When I was young we crowded around the pictures and we kissed them and he wasn't my favorite but I knew he was everybody else's and I pretended because I was good at that. He was objectively good-looking, pretty in a girly way, and maybe that was my introduction to androgyny and the appreciation of things that looked like other things or maybe I was just trying to fit in, but anyway: it was a physical evaluation, and oh, he passed.
And then in college laughing scoffingly at those people, because then I loved a clever boy/man. I liked a person who set aside privilege and if he did so from a bedroom that cost a fortune to make it look stripped of grandeur I did not care about the hypocrisy because I cared about a turn of phrase, an insight, a way of setting words to music that made the words themselves music. And of course it was full of principle and searching and striving, something better coming up, glimpsed but not reached, hope. But mainly it was about loving what was clever, and how that love is both complicated and pure.
Later, much, when I was even saying I didn't care, I would have said that if I cared I would have gone for -not spirituality, but spiritual searching. And ultimately, kindness. Thoughtfulness and consideration and yearning, which is different from striving, because it involves acknowledging that some things are out of your hands. Understanding that it didn't have to be complicated in order to get the job done, and understanding that getting the job done was important, but at the same time devoting myself to what I cared about.

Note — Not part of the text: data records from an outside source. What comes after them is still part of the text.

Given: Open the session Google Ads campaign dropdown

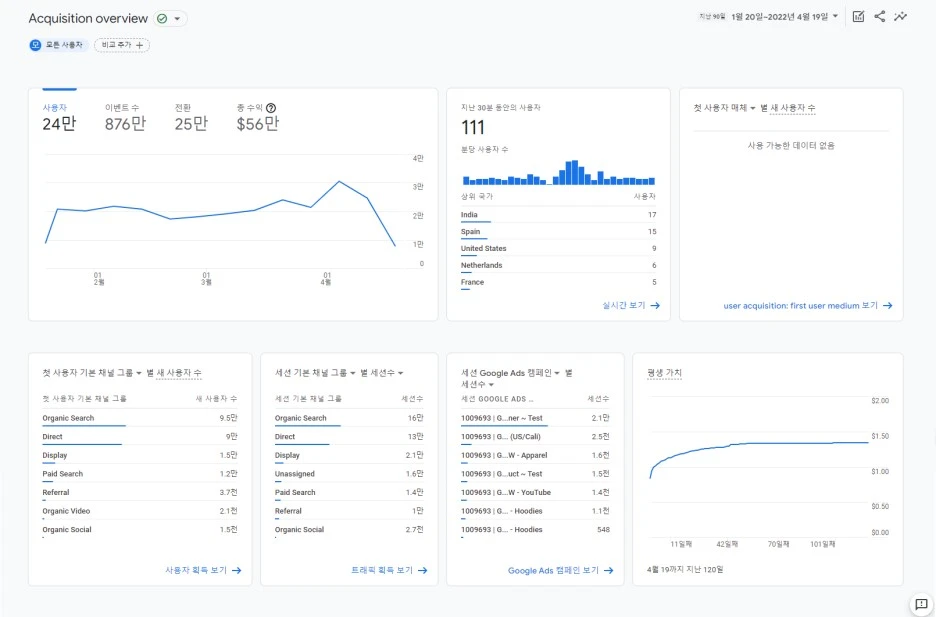Looking at the screenshot, I should click(557, 373).
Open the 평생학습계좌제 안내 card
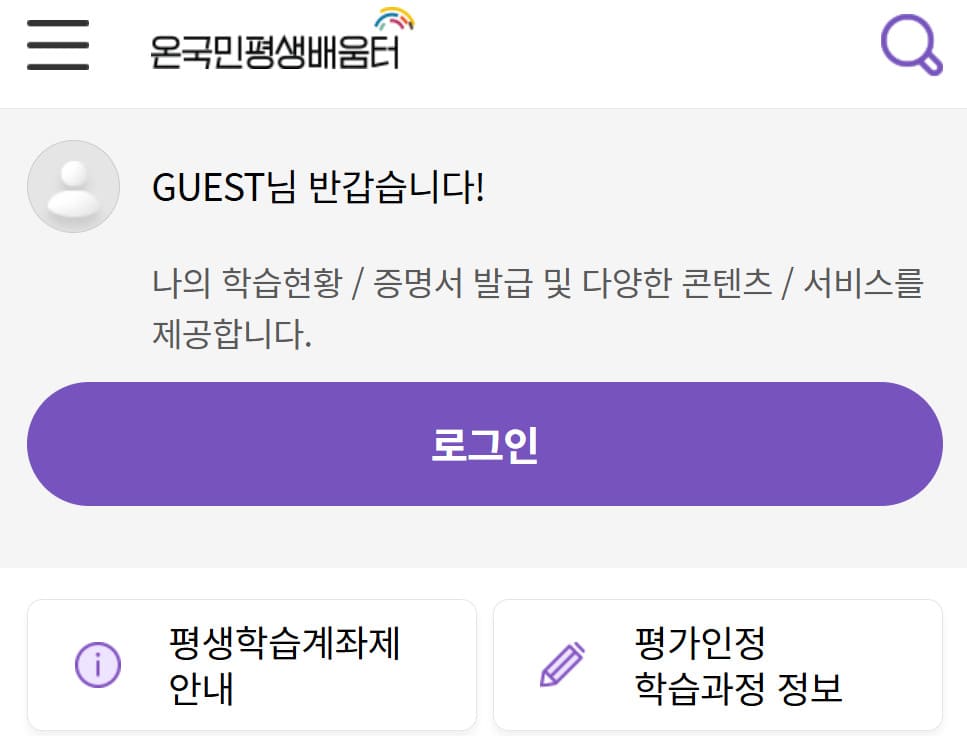 click(252, 663)
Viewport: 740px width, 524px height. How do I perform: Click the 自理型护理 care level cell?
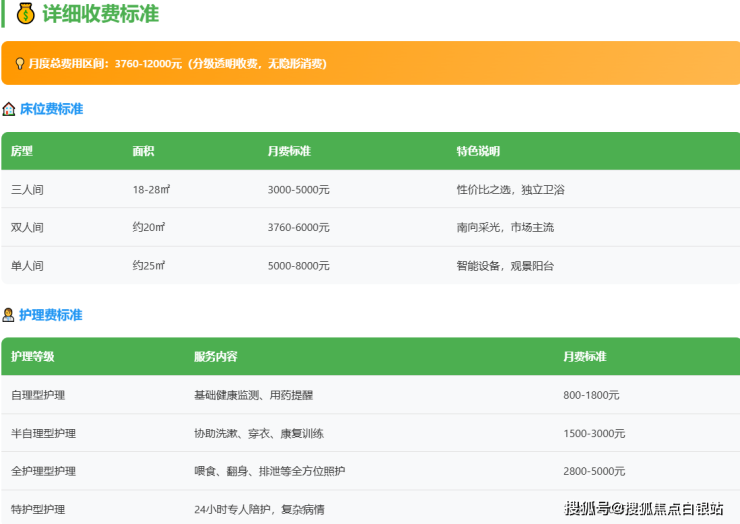click(x=38, y=395)
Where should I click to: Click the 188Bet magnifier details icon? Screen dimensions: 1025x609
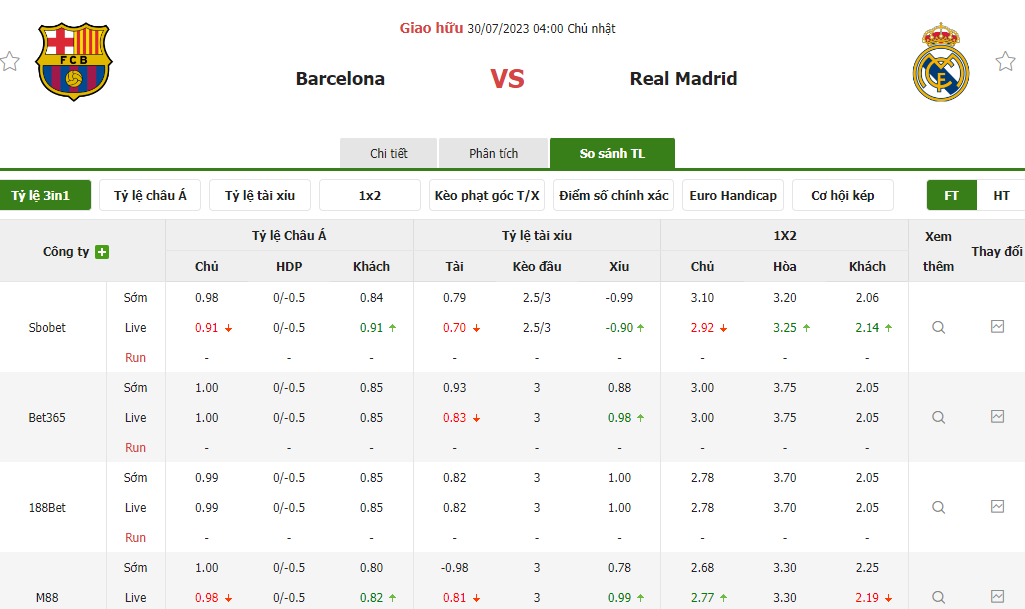(x=938, y=507)
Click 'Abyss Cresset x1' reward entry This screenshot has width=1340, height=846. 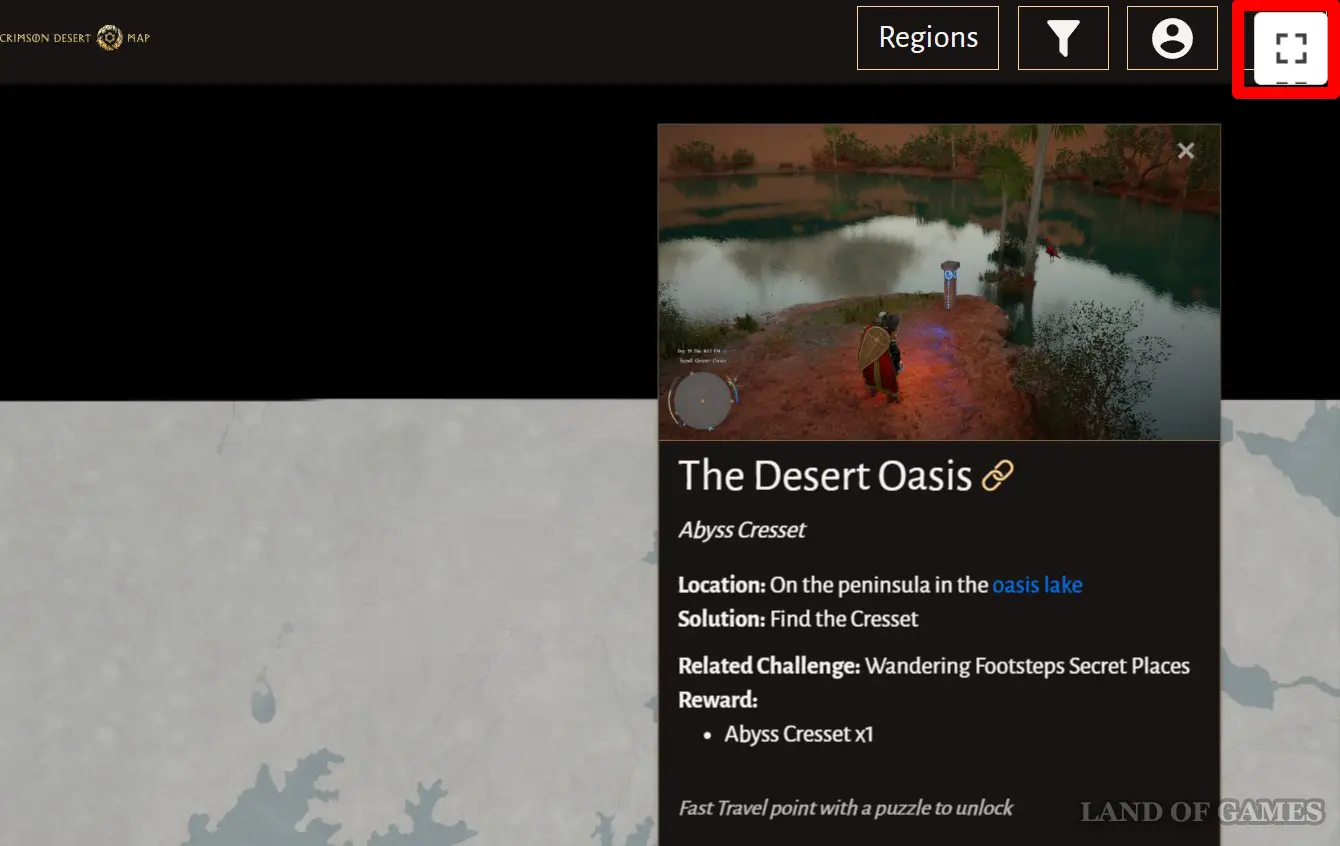[x=799, y=734]
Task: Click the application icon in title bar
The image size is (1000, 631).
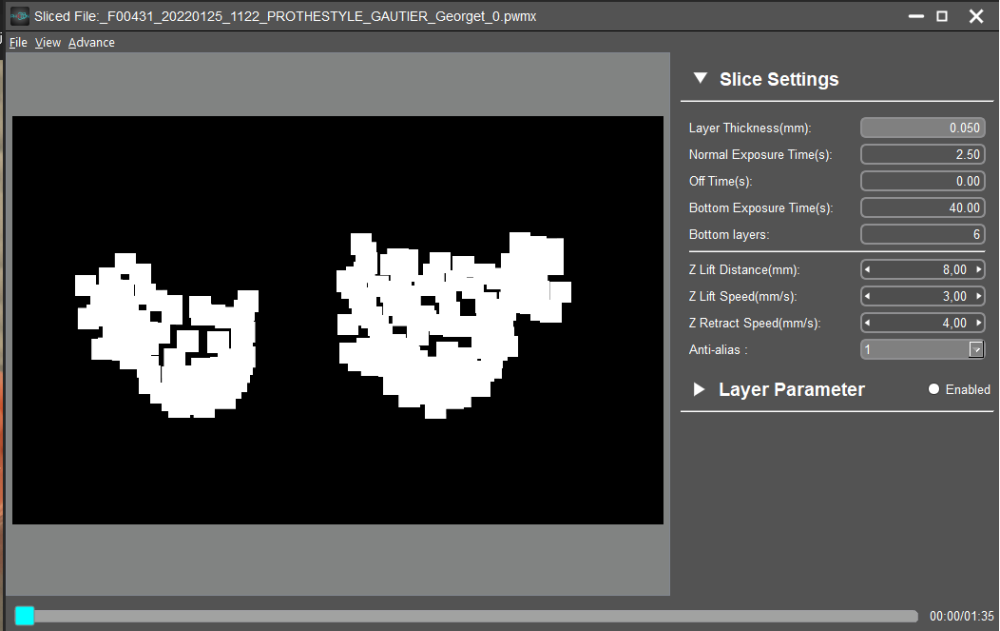Action: click(x=20, y=16)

It was about showing up for the team but not necessarily being a team player.
And now, and now I really don't care, but if you asked me I might say that my admiration is turning to the one that showed up every day. Not the prettiest, not the cleverest, not the kindest, but the one who chose to be on a team where he would, by virtue of the company of diamonds, never himself shine. What would it feel like to be fully confident that you were always good, but to understand that in the context you chose you would never be seen as the best. I'd choose goofy, I'd choose an utter disregard for appearance, a lack of interest in proving myself every single second. I'd choose a silly affectation to give people who didn't really know me something to work with in place of my real identity. I'd keep my true identity for people who mattered. I'd choose to get along with everyone even when they're fighting with each other. I'm not saying I'm there. I'm saying I'm realizing that it's worth my admiration.
JV- though you may not love him, I'm sure you can't help but identify with his drum-playing, fake-name-taking, exasperated-with-bitching, generally awesome self.
Though you're cute enough that maybe Paul is your man.